As the Vice-President of SERaro, I’m deeply committed to patient advocacy.
SPEAKING UP FOR RARE
Driven by my son’s ultra-rare disease, I’m on a mission to use my voice, network, and digital leadership to empower patients, accelerate diagnoses, and ensure no one is left behind.
The numbers are powerful. And behind them are real stories, real people.

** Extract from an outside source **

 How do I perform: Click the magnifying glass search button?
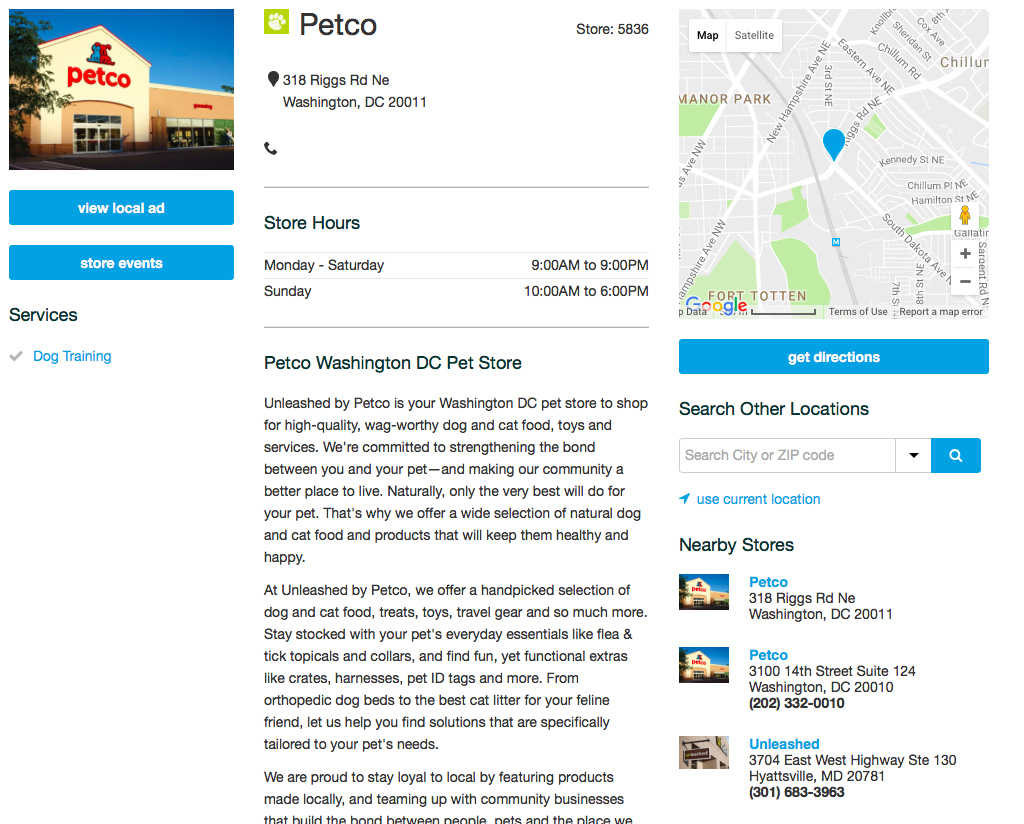(955, 455)

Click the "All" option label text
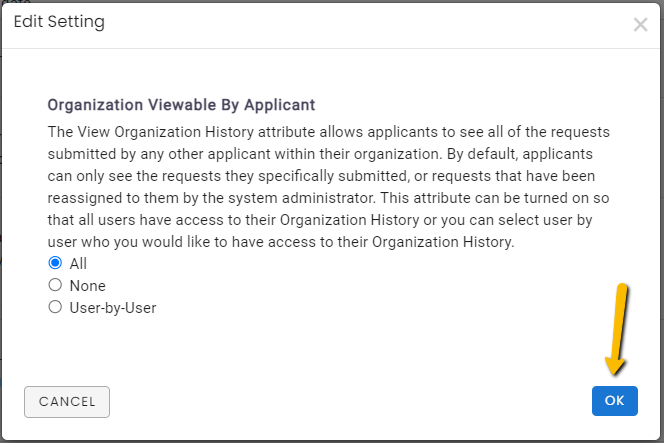pos(78,263)
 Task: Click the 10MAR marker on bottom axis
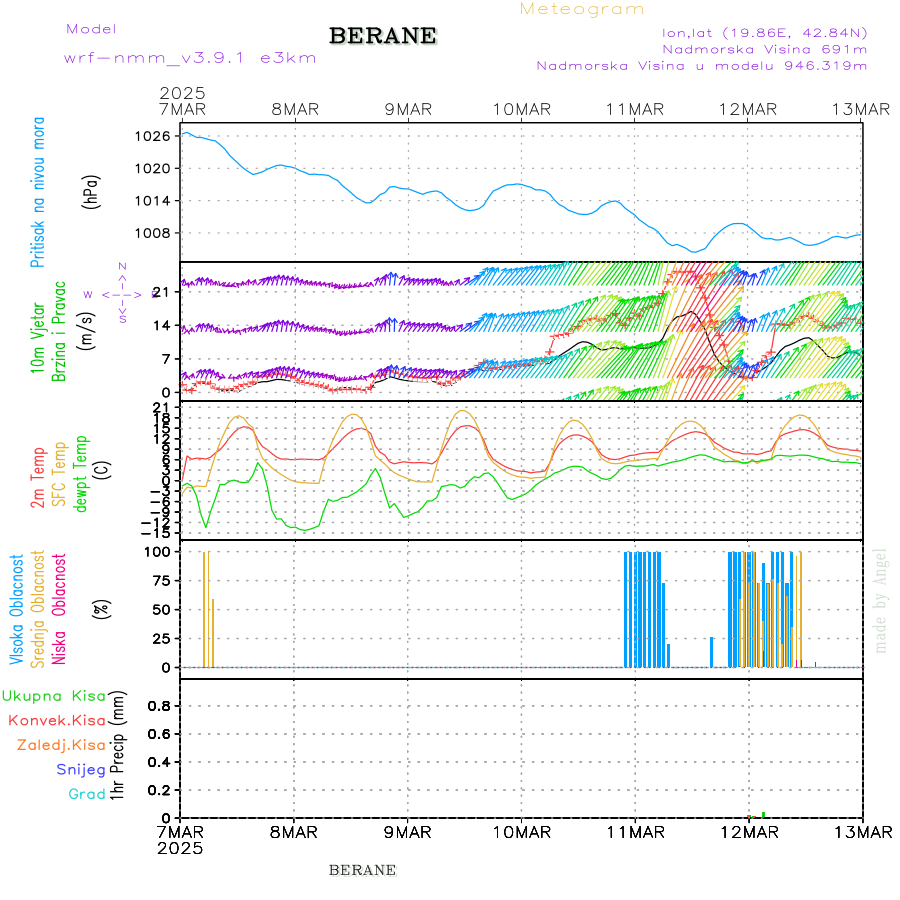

OTHER SIDE VENTURES & PASSIONS
Technology is revolutionising healthcare by accelerating diagnoses, enabling personalised treatments, and transforming patient care. I’m passionate about bridging innovation with real-world impact, which is why I’ve written an eBook and co-founded projects focused on technology, advocacy, and smarter healthcare.
cRUZAMENTO
I co-founded the CRUZAMENTO (2021-2025), a Podcast that features informal interviews where the Technology & Health intersect to create an open and innovative space for discussion, with a focus on Portugal. We aim to inspire innovation in our listeners. Join us!
DECODING GENETICS
I launched the Decoding Genetics Academy (2024) to demystify genetics and rare diseases. I brought in a group of experts who explained genetic concepts clearly and accessibly, providing reliable and simplified information to help people with genetic conditions navigate their challenges.
PODCAST VIDAS
In 2023, I featured in an interview discussing ultra-rare diseases and my personal journey as a father. My son has ZTTK Syndrome, a rare genetic condition. I explore the challenges, the need for awareness, and technology’s role in improving lives affected by these conditions.
INOFARMA
I co-organised the Conference INOFARMA (2019) aimed to foster a constructive dialogue on strategic and technological opportunities that positioned Portugal as a European Centre of Excellence in healthcare. A white paper is available. Any thoughts?
E-BOOK
I’m the author of the “STRATEGIC IMPACT OF IT TRENDS IN THE PHARMACEUTICAL INDUSTRY” ebook (2015) which examined if the industry embraced IT trends like Cloud computing, Mobility, and Strategic Big Data & Analytics. In 2025, the landscape changed, yet some aspects remained unchanged. Do you agree?
MORE ABOUT ME
As the father of a boy with an ultra-rare disease, I’m committed to using my voice, experience, and network to drive meaningful change on accelerating diagnosis, empowering patients, and shaping a future where no one is left behind.
I’m Andre Correia, the father of a boy with an ultra-rare disease, and a digital transformation leader with over two and a half decades of experience.
My passion lies in technology, innovation, and advocating for Rare Diseases. I reside in Portugal, having spent a little over 15 years abroad. I’m actively involved in patient advocacy, particularly for ultra-rare diseases.